Son dönemde Almanya’da da tehlikeli bir tarihsel paralellik dikkat çekiyor. İki dünya savaşına neden olmuş bu ülke, ikinci emperyalist paylaşım savaşından bu yana görülmemiş düzeyde bir silahlanma bütçesiyle yeniden militarist bir yörüngeye girmiş durumda. “Savunma” adı altında silahlanmaya ayrılan devasa bütçeler, Almanya’nın yeniden büyük bir savaş macerasına girişebilecek askeri güç oluşturma arayışında olduğunu açıkça göstermektedir. Öyle ki dünün “barış güvercinleri” olan sosyal demokratlar ve Yeşiller’in savaş çığırtkanlığı karşısında, Hitler artığı faşist AfD, “barış yanlısı” bir tutumla siyaset sahnesinde beklenmedik bir güç kazanmıştır. Hitler faşizminin siyasi mirasçısı olan bu parti, ülkede ikinci büyük siyasal güç hâline geldi.
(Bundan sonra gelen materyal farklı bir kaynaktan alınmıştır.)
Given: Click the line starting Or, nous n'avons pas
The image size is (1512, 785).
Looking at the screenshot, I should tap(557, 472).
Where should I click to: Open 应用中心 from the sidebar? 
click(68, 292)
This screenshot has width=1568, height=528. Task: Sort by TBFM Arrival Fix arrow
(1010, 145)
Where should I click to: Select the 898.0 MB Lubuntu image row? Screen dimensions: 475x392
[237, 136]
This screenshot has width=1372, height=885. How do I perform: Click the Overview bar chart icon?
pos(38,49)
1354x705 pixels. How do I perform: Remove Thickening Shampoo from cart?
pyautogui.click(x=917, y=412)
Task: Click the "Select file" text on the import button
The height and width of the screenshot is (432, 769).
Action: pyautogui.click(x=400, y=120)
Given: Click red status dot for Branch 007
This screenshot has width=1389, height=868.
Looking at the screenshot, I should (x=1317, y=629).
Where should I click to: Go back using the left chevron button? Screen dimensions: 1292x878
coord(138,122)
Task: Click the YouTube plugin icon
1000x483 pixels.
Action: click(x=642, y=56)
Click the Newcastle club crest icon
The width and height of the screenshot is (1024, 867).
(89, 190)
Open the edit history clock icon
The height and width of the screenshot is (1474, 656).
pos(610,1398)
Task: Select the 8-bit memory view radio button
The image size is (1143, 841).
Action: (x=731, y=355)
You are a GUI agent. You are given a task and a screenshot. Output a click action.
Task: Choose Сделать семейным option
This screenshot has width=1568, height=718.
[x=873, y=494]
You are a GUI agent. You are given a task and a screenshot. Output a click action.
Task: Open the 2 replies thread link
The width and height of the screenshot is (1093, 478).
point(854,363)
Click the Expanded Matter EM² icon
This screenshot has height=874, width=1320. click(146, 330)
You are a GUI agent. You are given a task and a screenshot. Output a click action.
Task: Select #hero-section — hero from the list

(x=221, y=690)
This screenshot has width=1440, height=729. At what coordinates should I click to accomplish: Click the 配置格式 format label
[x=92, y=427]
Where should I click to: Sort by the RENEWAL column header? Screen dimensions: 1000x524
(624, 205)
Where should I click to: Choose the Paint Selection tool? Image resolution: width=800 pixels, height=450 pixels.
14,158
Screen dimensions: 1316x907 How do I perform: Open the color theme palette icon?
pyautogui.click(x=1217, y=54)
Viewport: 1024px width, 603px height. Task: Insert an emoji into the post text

Göçmen düşmanlığı, antikomünizm ve tarihsel inkâr politikaları, Almanya’da faşist dalganın yeniden yükseldiğini göstermektedir.

Tüm bu tablo göstermektedir ki 8 Mayıs 1945 yalnızca bir anma günü değil, günümüzün silahlanma, militarizm ve emperyalist savaşlara karşı gelişen mücadeleler için de tarihsel bir pusula olmalıdır. Faşizmin sadece geçmişte yenildiği, ancak bugün farklı biçimlerde yeniden üretildiği unutulmamalıdır. Zira kapitalizmin egemen olduğu bir dünyada faşizm tehlikesi her zaman günceldir. Emperyalist savaşlar, sömürü düzeni ve halklara düşmanlık politikaları karşısında, 1945’te Berlin’e kızıl bayrak diken iradeye bugün her zamankinden çok ihtiyaç var. Bu irade, sınıf mücadelesinin devrimci öznesinde, enternasyonal dayanışmada ve anti-emperyalist/anti-kapitalist cephede yeniden hayat bulmalıdır. Bertolt Brecht’in dediği gibi, "Tarihi yapan halklardır. Ve halkların iradesi, hiçbir zorbalık karşısında sonsuza dek bastırılamaz." 8 Mayıs'ın mirası yalnızca geçmişe değil, geleceğe dönük bir tarih yazımının da çağrısıdır aynı zamanda.